Ellen Burstyn: And of course I realized from that point on that I had never looked at any of the homeless people who I had given money to. They asked for money. I reached into my pocket and gave it to them. I did not look at them. Of course, that changed after the experience, when I felt what it was like to not be seen. We do that in life a lot, dont we?

Not just homeless people, but people who are talking in a way that we arent interested. We just shut them out. We dont see them. There is so much hunger, emotional hunger in the world. People are hungry and they are not hungry for a lot. They are hungry to be seen. To say to someone “I hear you.” Its meaningful to people. “I see what you mean.” Its meaningful. Because there are a lot of people who are living lives of quiet desperation. Who said that?

DONNA: I was just thinking of that in my head! Its so much at the root of all of these problems… that are problems of separation. Even with the racial problems. This inability to make eye contact or to hear. In the Yoga world, we say “conscious communication” to really provide space for true listening with the heart… not just planning what you are going to say next. And that is what I fear about the marches. If we are protesting, its so…  exterior. Its so much on the outside, with so much noise. But sometimes, I feel that it ignores the deeper solution that is in each one of us and goes back to this act of listening. As you describe in the poignant passage, just simply making eye contact and making a connection.

Ellen: I don’t know how much time we take to do that in city life, especially. We go awfully fast. There are so many people and so many places to get to. So much to do and its just really hard to stop and look at everybody. Youre going to be late. Thats the opposite of being with nature. Walking in the woods. I had such a profound experience recently. My little dog of 17 years died.

DONNA: Im sorry. As a dog lover, I understand how painful it is.

Ellen: And I had this very strong feeling that I had to go to the woods. I live near Central Park and there is a part of Central Park that is woodland. And I thought, could I go there? No… because its taken care of. Its groomed. Its not wild woodland, and I had to go there. I dont know why. I cant say why. I cant say why. A place to grieve, for me.

So, my friend Katherine took me. She has a house in the country and theres wild woods nearby. And I walked into the woods and immediately I started relaxing. My body started to relax. And the first thing I noted was that the woods had big, tall, strong living trees. And it has tiny little saplings. And it has dead trees on the ground. And it has trees that were hit by lightning half way up and half of them are falling over. It was all there. Life and death. And growth. And its all a process. The whole thing is a process. Life and death.

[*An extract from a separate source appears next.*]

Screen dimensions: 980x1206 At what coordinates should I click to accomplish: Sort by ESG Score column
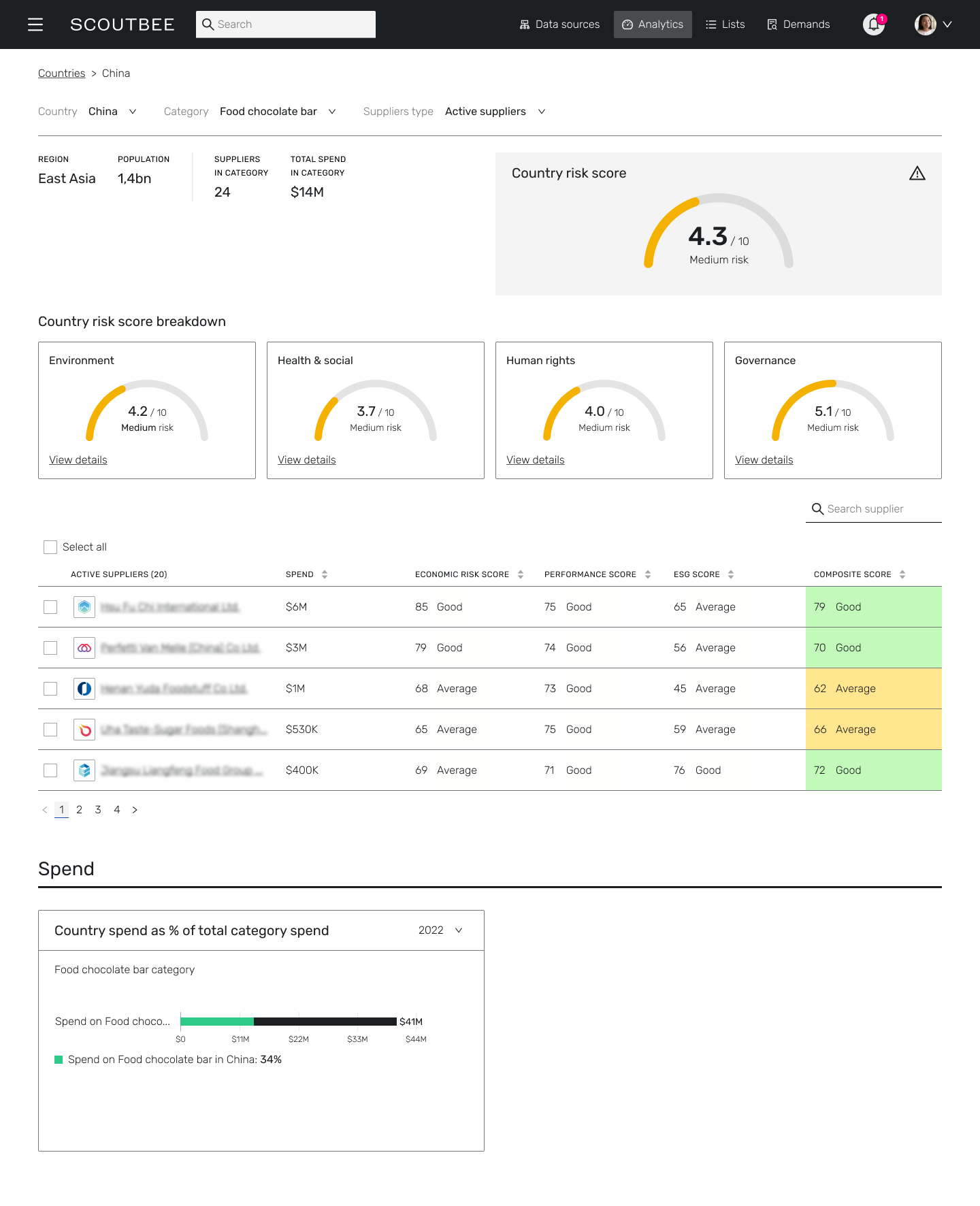tap(730, 574)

And I started to feel Zoeys departure as part of a process of my life and her life. And then, I came to a tree that had come down and taken its whole root system with it. So, there was this tree and then there was this big circle of roots that was standing on end. On the other side was a fallen tree that was a good bench for me to sit on and look at the underside of the roots of this giant tree. And the roots were all tangled and they had grown and come into contact with things. They grew around like big rocks, then became part of the tree. I saw the whole life cycle of the tree and all of the things that it had encountered… not turned away from, but embraced. And they were part of that tree. I understood that though Zoey had died, she was part of me. All of my experiences with her are in me, like that rock was embraced by the tree. So, I felt not so deserted. Just like my brothers who have both died.

DONNA: There is a part of you that keeps them alive.

Ellen: Also, the experience that we had together. They are part of my formation. My roots system.

DONNA: Thats quite lovely that It becomes a part of who we are and we couldnt be different because we are inseparable from those experiences.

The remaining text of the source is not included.